### YOUR TASK
Carry over every entry exactly as written, though not the pictures it contains.

### DATA SUPPLIED
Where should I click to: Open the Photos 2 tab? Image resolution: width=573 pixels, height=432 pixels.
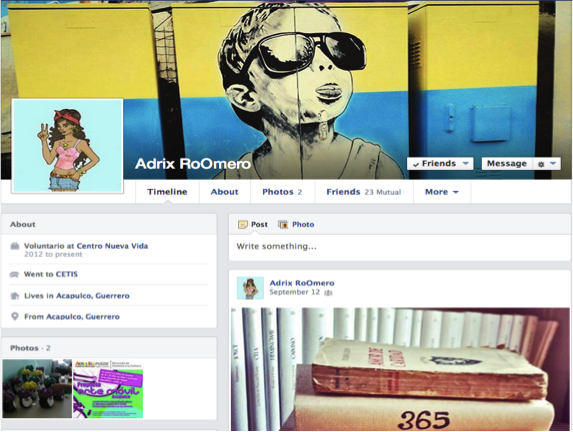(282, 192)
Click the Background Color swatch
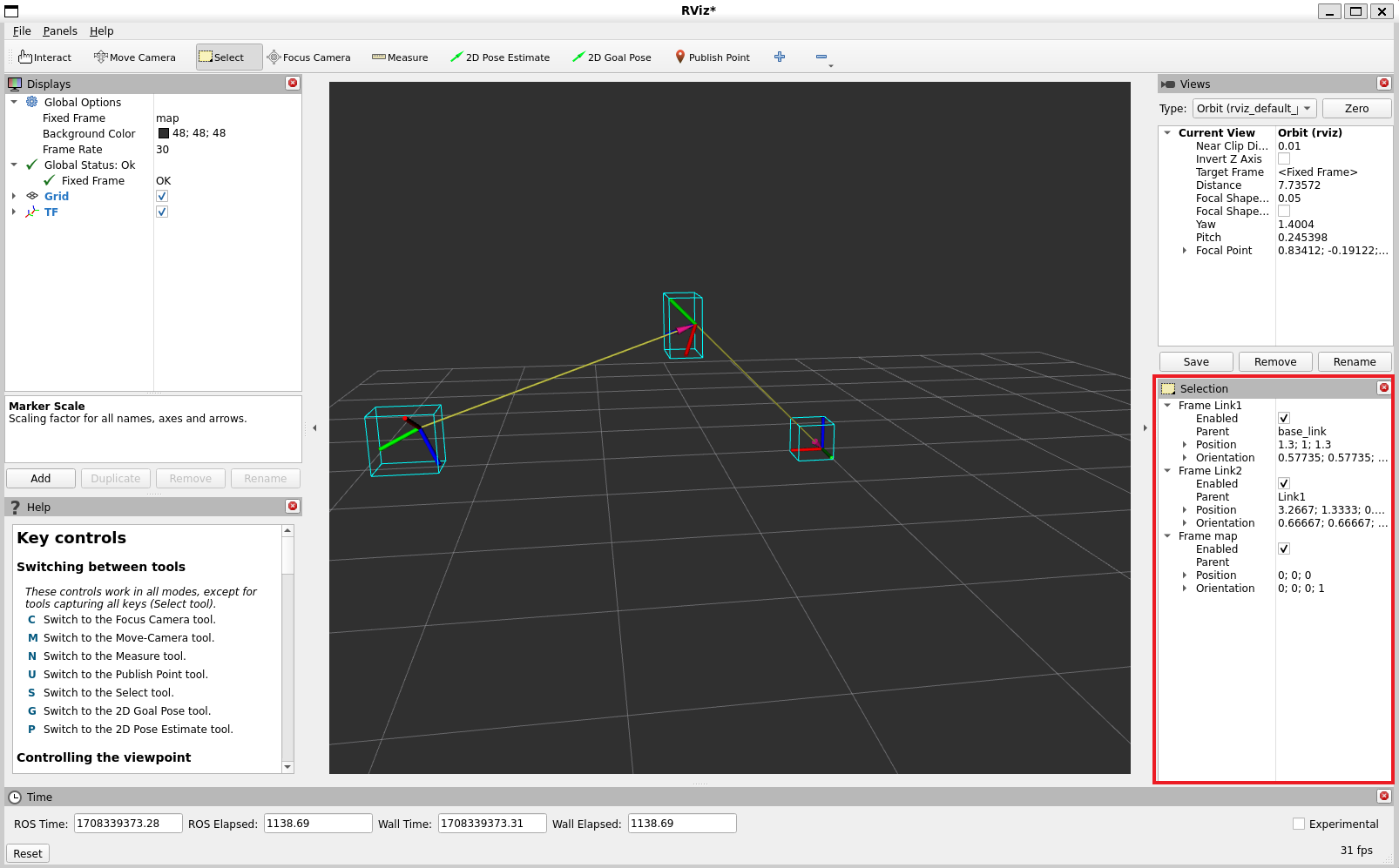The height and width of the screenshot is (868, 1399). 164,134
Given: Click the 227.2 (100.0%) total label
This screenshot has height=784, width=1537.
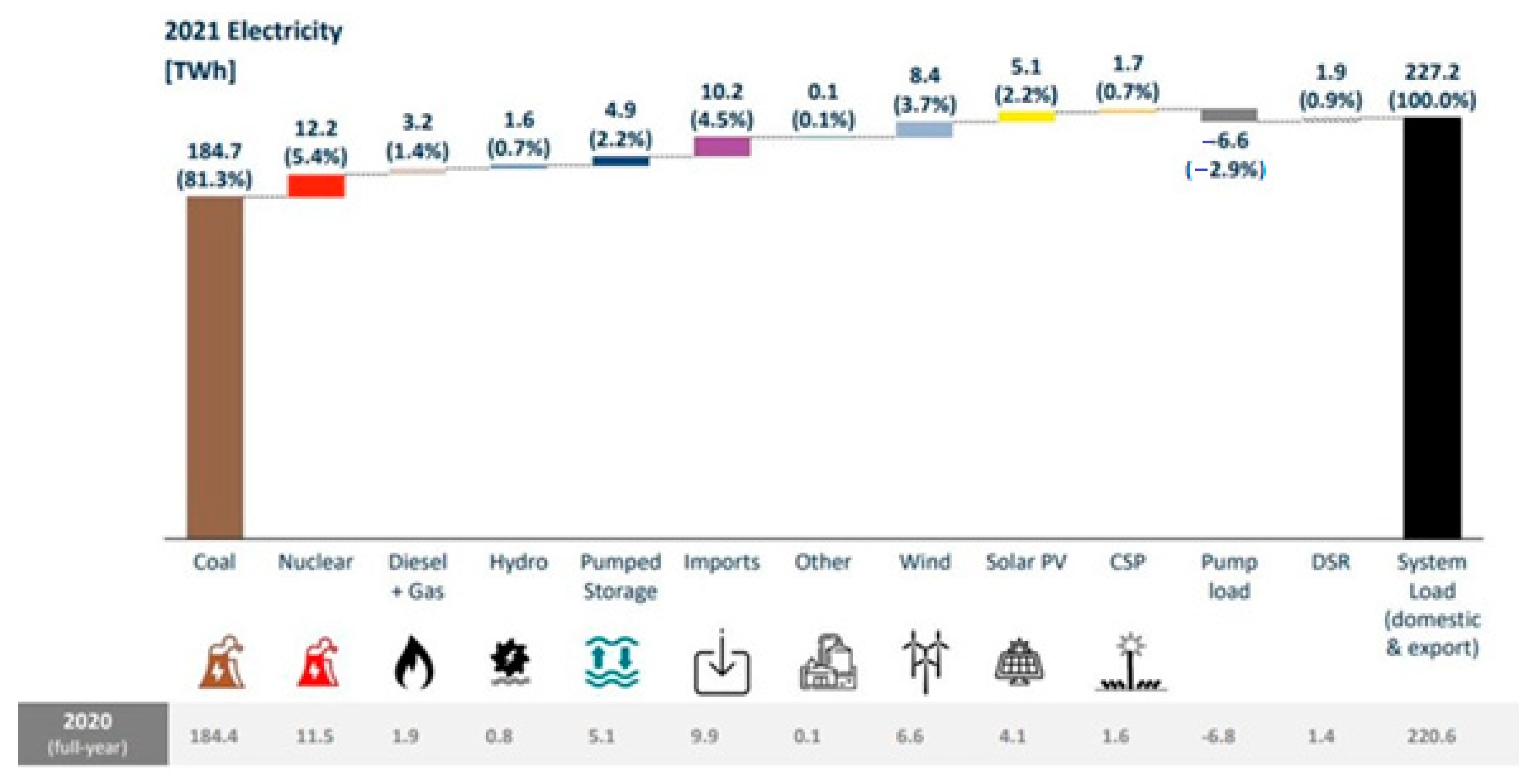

### ANSWER FOR THIS EXERCISE
Where should I click to: Open the Photos 2 tab? Image resolution: width=573 pixels, height=432 pixels.
(282, 192)
Click the Background Color swatch
The height and width of the screenshot is (868, 1399). 164,134
Given: Click the 227.2 (100.0%) total label
This screenshot has height=784, width=1537.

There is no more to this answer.